■ TASK INSTRUCTIONS ■
Take the line with "The height and" and every line after it in the entries below, and set them down exactly, without any pictures.

■ RECORDS SHOWN ■
== Segment start ==
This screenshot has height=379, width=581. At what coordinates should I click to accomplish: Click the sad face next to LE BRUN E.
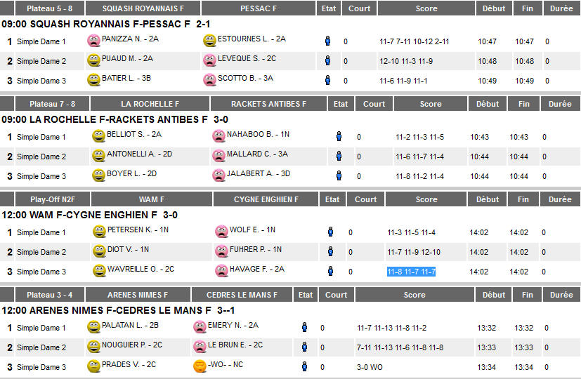click(200, 347)
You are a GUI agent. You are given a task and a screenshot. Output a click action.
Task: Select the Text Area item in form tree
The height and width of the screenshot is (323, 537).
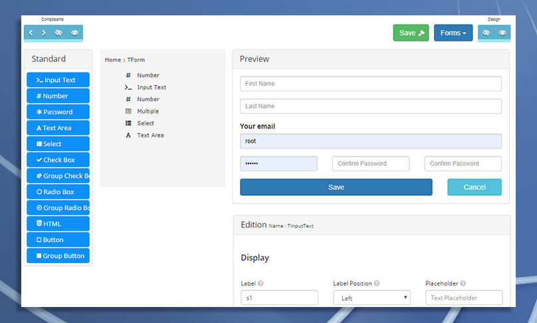[x=150, y=135]
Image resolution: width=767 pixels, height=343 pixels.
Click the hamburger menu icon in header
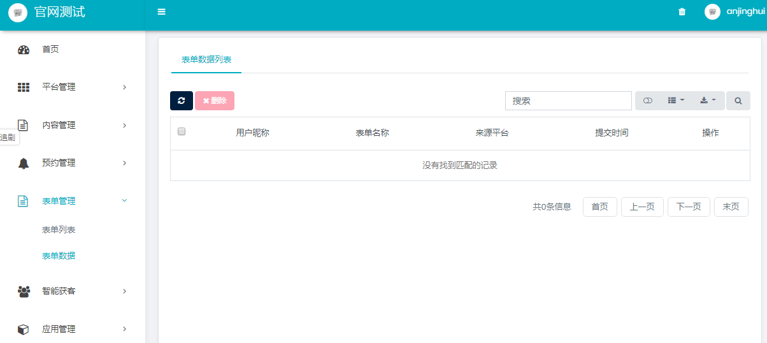point(161,11)
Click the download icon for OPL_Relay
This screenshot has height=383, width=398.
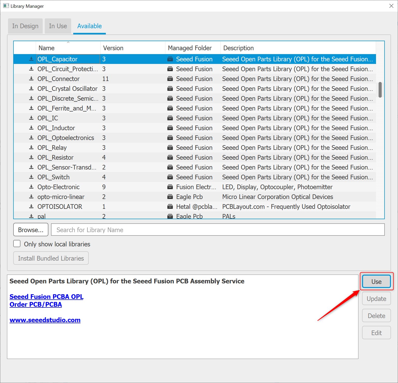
== Segment end ==
■ EXERCISE ANSWER ■
The height and width of the screenshot is (323, 537).
[x=150, y=135]
Image resolution: width=767 pixels, height=343 pixels.
Click the hamburger menu icon in header
point(161,11)
Click the download icon for OPL_Relay
This screenshot has height=383, width=398.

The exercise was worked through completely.